- Born: 30 August 1963 (age 62)
- Known for: CEO of Wuzhen Institute

= Nick Zhang =

American computer scientist

Nick Zhang (张晓东 (Zhāng Xiǎodōng); born 30 August 1963) is a Chinese writer specializing in philosophy and history of science, and chairman of the Wuzhen Institute. In 2017, his book A Brief History of Artificial Intelligence was awarded Top 10 Books of Southern Metropolis Daily. In 2018, he won Wu Wenjun Artificial Intelligence Science and Technology Award.

== Education ==
Zhang graduated from Tianjing University in 1985, Chinese Academy of Sciences in 1988, and University of Massachusetts at Amherst in 1992.

== Career ==
Zhang worked at Harvard and HP in his early years. He moved to Silicon Valley in the mid 1990s. In 2010, he invested and helped startups in internet and artificial intelligence area. He has been partner at VC firms. He founded Wuzhen Institute in 2016 in Wuzhen, near Shanghai.

== Works ==
- 杨学良 (1990). "UNIX Kernel Anatomy"
- Xiao-Dong Zhang (1992). "Workshop on Physics and Computation"
- Zhang, X. N. (1997). "Secure Code Distribution"
- 尼克 (2014)
- 尼克 (2017)
- Zhang, N. (2021).
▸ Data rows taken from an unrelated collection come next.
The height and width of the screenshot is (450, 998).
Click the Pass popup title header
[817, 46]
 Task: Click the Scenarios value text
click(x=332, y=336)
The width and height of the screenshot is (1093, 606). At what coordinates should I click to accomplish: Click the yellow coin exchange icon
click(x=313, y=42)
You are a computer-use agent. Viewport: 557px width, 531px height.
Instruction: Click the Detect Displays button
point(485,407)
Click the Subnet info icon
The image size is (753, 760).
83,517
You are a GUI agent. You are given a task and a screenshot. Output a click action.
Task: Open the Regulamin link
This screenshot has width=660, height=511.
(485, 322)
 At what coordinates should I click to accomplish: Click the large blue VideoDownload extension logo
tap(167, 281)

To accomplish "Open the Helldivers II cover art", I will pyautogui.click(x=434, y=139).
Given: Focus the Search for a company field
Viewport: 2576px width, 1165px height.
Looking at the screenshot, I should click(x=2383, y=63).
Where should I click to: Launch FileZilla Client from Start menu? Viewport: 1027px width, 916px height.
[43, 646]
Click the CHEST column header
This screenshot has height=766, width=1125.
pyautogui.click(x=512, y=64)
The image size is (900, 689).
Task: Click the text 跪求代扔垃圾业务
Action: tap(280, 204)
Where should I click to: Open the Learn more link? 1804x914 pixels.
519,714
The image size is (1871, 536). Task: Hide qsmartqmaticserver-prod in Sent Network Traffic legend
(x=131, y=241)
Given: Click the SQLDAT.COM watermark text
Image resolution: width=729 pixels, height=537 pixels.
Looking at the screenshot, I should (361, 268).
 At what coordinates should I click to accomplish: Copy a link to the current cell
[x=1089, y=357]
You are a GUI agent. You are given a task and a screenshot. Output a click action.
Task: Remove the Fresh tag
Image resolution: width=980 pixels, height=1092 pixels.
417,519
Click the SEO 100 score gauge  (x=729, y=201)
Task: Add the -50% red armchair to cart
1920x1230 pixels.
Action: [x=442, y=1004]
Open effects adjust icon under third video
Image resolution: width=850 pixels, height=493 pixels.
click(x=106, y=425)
A Brief History of Artificial Intelligence (2nd ed.). Beijing: Posts & Telecom Press. ISBN 9787115491718.
- Zhang, N. (2024). Understanding Turing. Beijing: Posts & Telecom Press. ISBN 9787115644053.
- Zhang, N. (2026). A Brief History of Artificial Intelligence (3rd ed.). Beijing: Posts & Telecom Press. ISBN 9787115694676.
- Zhang, N. (2026). "What is computation? And why Turing?" Journal of Computer Science and Technology, 41(1), 4–25.